Por lo pronto, hay una señal que
preocupa. El español está cada vez más amargado, y no se detiene a la hora de amargarle, un poco
también, la vida a los demás. Pequeños gestos, actitudes, prohibiciones recién
descubiertas, descuidos y omisiones.
Lo peor es que no se percibe una solución
política de los problemas.
Con los años he visto diversas huelgas en
Madrid, así como manifestaciones y marchas variadas, celebraciones por el
Primero de Mayo y protestas de todo tipo. Durante las semanas en que los
“indignados” ocuparon la Puerta del Sol, presencié reuniones, asistí a debates
y discusiones públicas. Todas pacíficas. Siempre como espectador. Nunca he
participado en una actividad que no me corresponde.
Ahora, sin embargo, cabe la posibilidad
—cada vez más segura— que una marcha o manifestación se convierta en un acto
violento. En parte ha sido ese señalado aumento de la represión policial, en
algunos casos excesiva, que ha traído el gobierno de Rajoy, ya sea de forma
directa o indirectamente.

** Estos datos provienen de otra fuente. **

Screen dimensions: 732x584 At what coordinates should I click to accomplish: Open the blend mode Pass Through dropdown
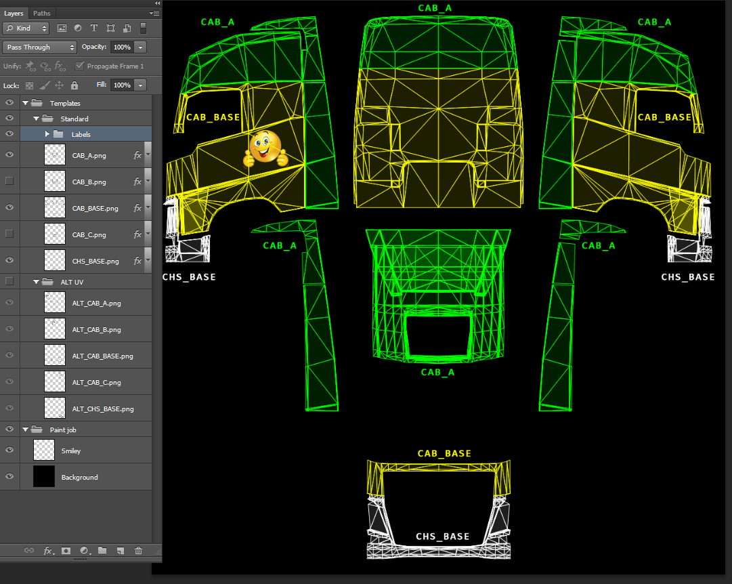point(40,47)
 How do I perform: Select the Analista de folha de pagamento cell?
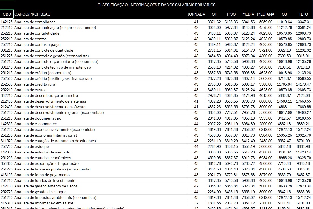point(42,175)
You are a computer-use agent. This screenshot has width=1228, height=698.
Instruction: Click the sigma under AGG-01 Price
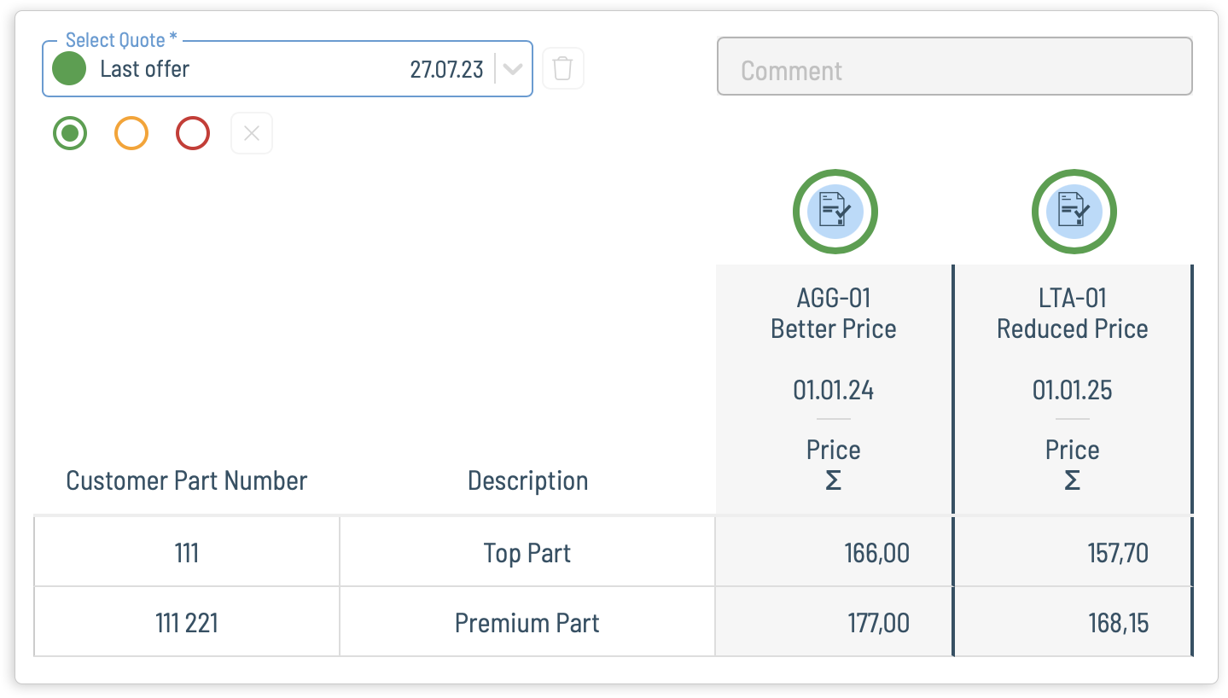click(834, 481)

En parte también la participación de extremistas en
las protestas, que inician actos de violencia con el único objetivo de generar
caos y más violencia.
En estas condiciones, España no sólo
sufre un deterioro del bienestar de una parte cada vez mayor de la población,
sino que de forma progresiva está dejando de ser una nación de esperanza.

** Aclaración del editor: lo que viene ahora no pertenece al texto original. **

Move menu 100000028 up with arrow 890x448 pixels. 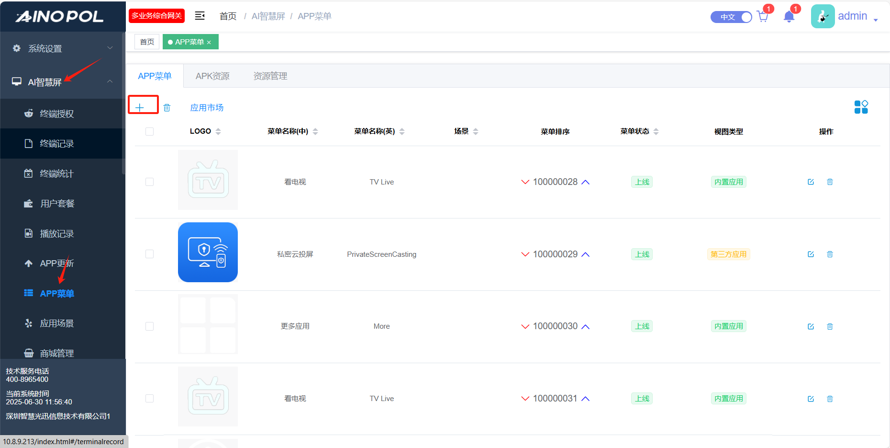585,182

El peligro potencial del caos y la
violencia constituye la cara fea del problema. Hay sin embargo otro aspecto a
señalar. No hay duda que este repudio al Gobierno de los populares —que de
forma constante se manifiesta en las calles españolas— también ha logrado
frenar algunas medidas planteadas como soluciones al deterioro financiero, pero
en última instancia destinadas a desbaratar no solo el Estado de Bienestar sino
gran parte de la estructura económica, social e ideológica creada a retazos tras
el fin de la dictadura franquista.
A una crisis profunda se ha unido la
ineficiencia del gobierno de Rajoy, para crear esta situación actual en la que
la sociedad española comienza a mostrar grietas cada vez más profundas. Aún no
es la tormenta perfecta, pero los pronósticos resultan de una preocupación
creciente. El presidente del Gobierno promete el cielo a la vuelta de la
esquina, pero basta con mirar un poco alrededor para darse cuenta que no bastan
los paraguas que ofrece.
No todo lo ha hecho mal Rajoy, y en su
favor puede decirse que ha evitado un rescate al estilo de Portugal, Grecia y
Chipre. Aunque en lo principal que afecta al español de la calle —desempleo,
subida en el costo de los servicios, deterioro de los beneficios y
estancamiento o retroceso del nivel de vida— sus resultados son nulos o casi
nulos. Pero lo que es peor, para él y su gobierno: el deterioro que sufre su
gestión administrativa es hasta ahora imparable, al punto que algunas de las
figuras importantes del PP han comenzado a distanciarse de él.
¿Qué saldrá de todo esto? ¿Un deterioro
que volverá a hundir a España en el pasado y que requerirá de decenas de años
para recuperarse, o una sociedad transformada para lo mejor? Un signo de
optimismo ya señalado: la presión popular ha obligado al Gobierno de Rajoy a
frenar medidas, posponer leyes. Otro contrario: ha vuelto con fuerza la
polémica ideológica en su forma más visceral, como los posibles cambios a la
ley del aborto. Lo peor es que persiste el estancamiento y crece la amenaza de
que la España de charanga y pandereta sea cada vez más de cerrado y sacristía.
El partido de fútbol como consuelo nacional.